** BEGIN **

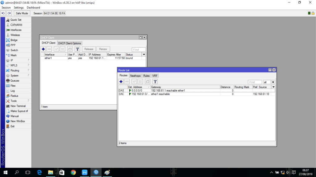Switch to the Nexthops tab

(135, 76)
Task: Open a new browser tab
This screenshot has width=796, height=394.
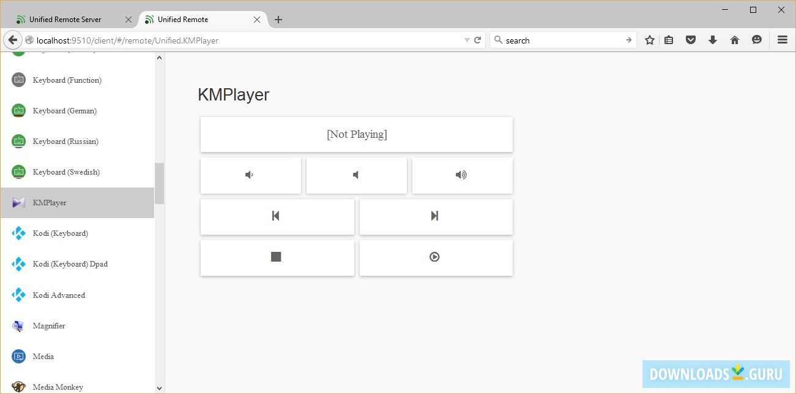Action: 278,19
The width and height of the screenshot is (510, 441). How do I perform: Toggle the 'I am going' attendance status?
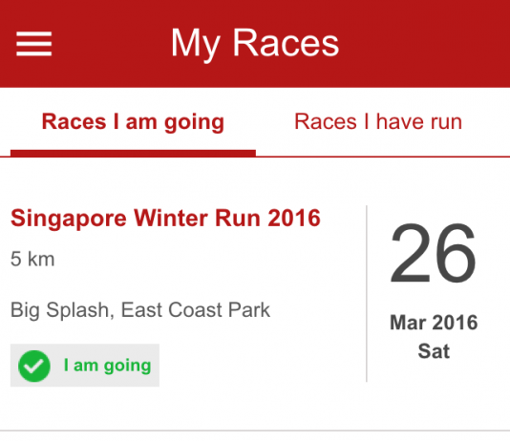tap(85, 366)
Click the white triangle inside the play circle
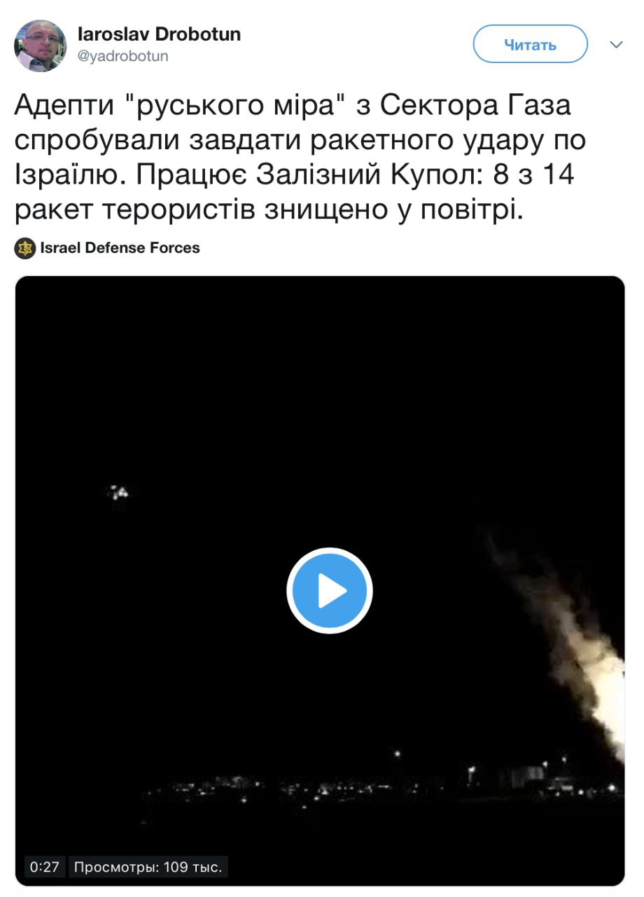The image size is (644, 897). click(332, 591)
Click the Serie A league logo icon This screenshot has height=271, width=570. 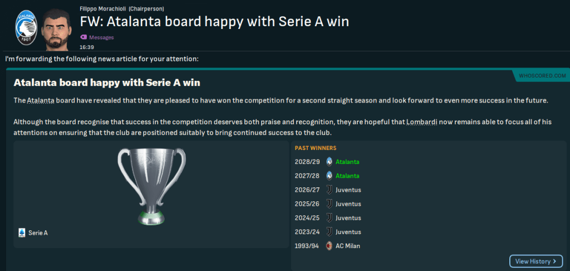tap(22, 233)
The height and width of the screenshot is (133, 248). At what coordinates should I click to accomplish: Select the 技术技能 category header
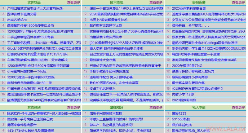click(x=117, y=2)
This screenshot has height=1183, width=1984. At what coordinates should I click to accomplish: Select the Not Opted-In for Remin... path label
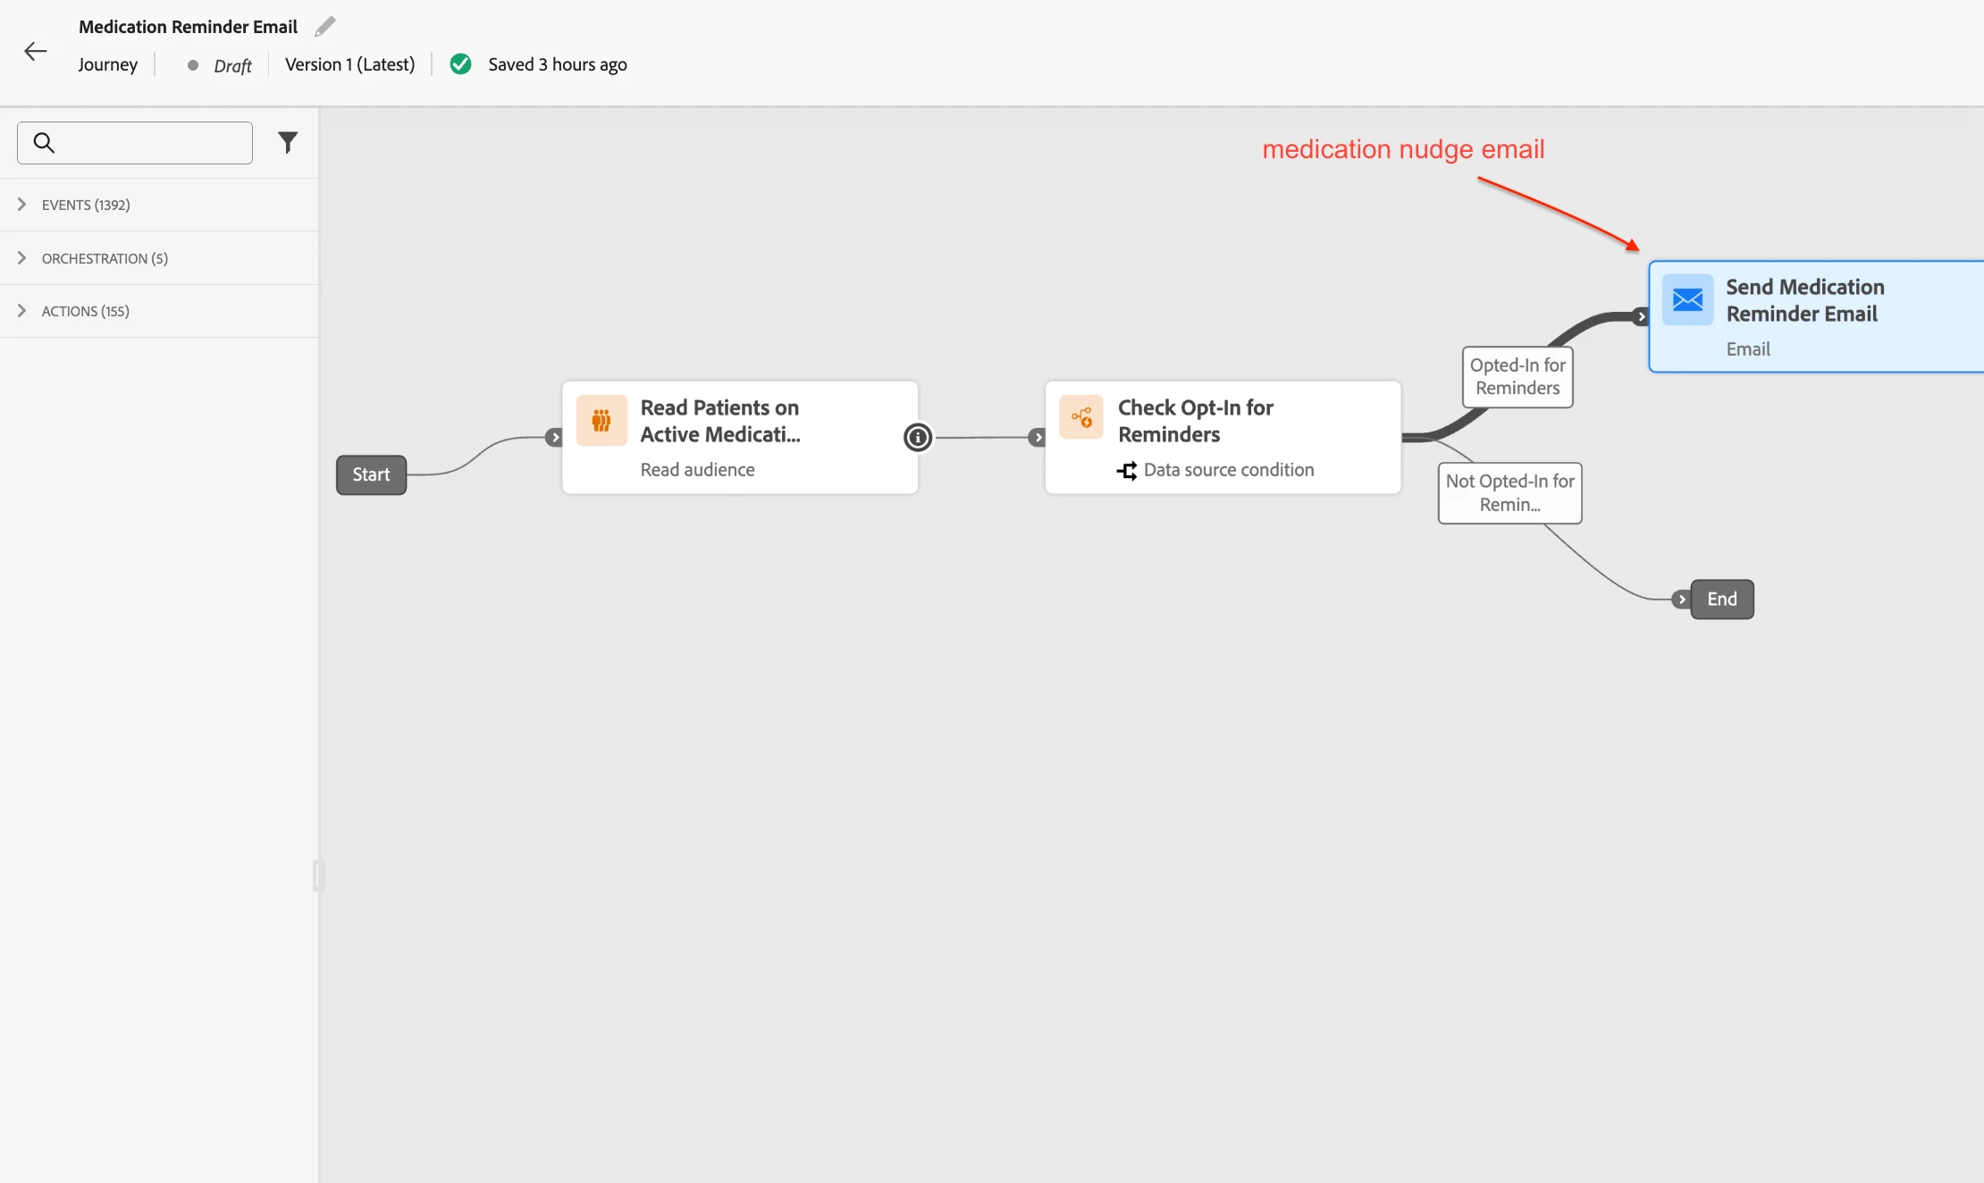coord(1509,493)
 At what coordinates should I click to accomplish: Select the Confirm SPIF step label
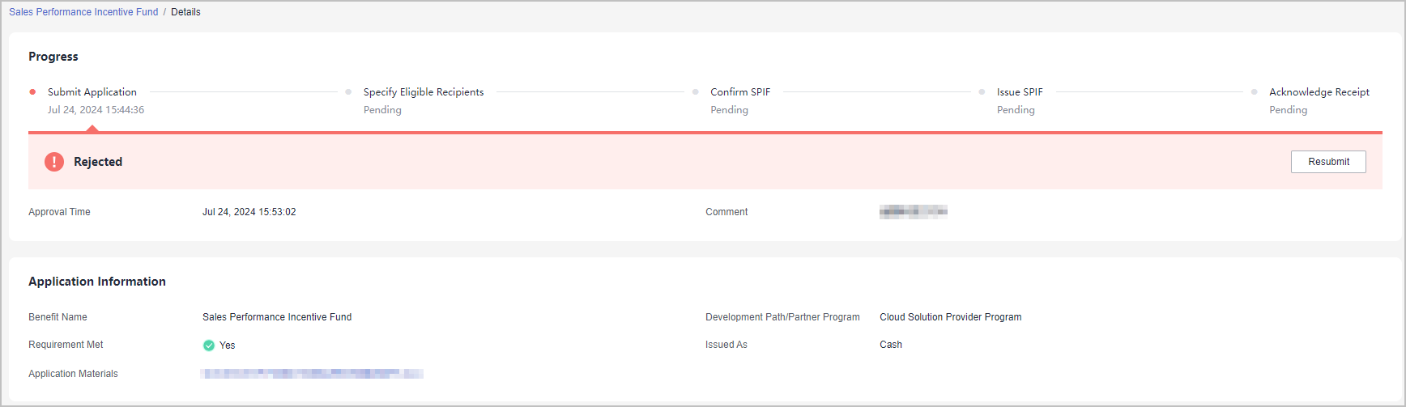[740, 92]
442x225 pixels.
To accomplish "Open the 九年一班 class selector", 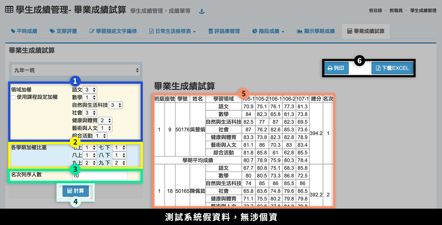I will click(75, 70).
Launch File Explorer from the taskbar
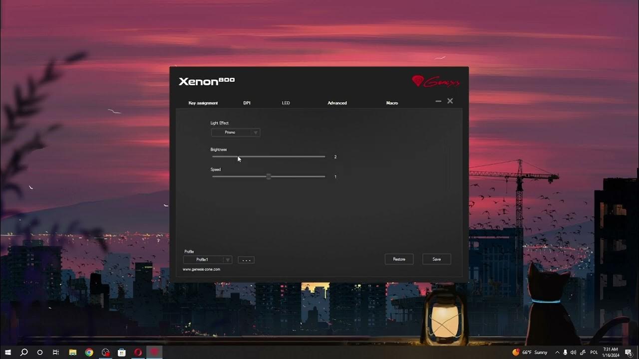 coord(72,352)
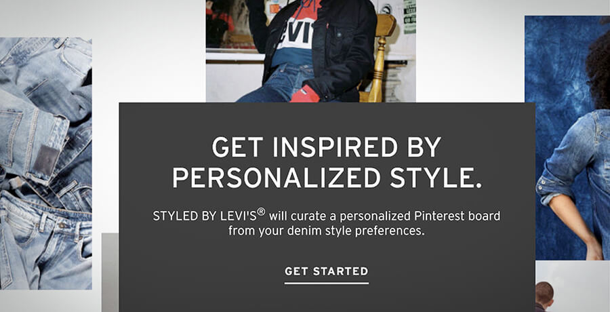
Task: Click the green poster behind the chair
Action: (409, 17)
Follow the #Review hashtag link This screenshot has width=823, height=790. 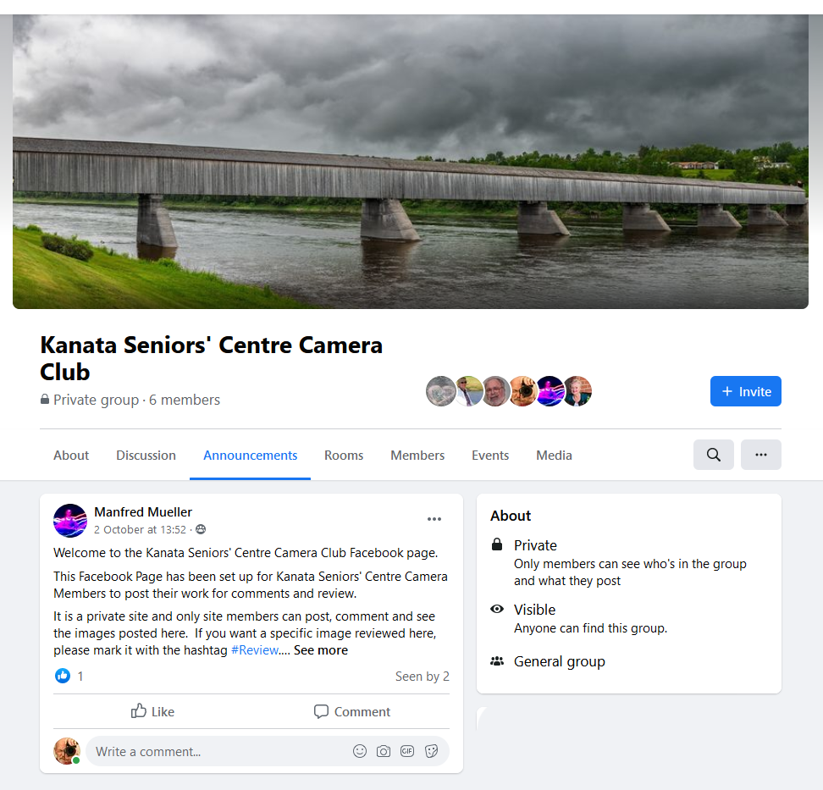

** END **

Render the stretch from the first line through the line containing "tap(85, 366)" as a JSON list of strings, one string per line, with blank lines and pictures left out.

• _TASK RESULT_:
[
  "Switch to the Nexthops tab",
  "(135, 76)",
  "Task: Open a new browser tab",
  "This screenshot has width=796, height=394.",
  "Action: 278,19",
  "The width and height of the screenshot is (510, 441). How do I perform: Toggle the 'I am going' attendance status?",
  "tap(85, 366)"
]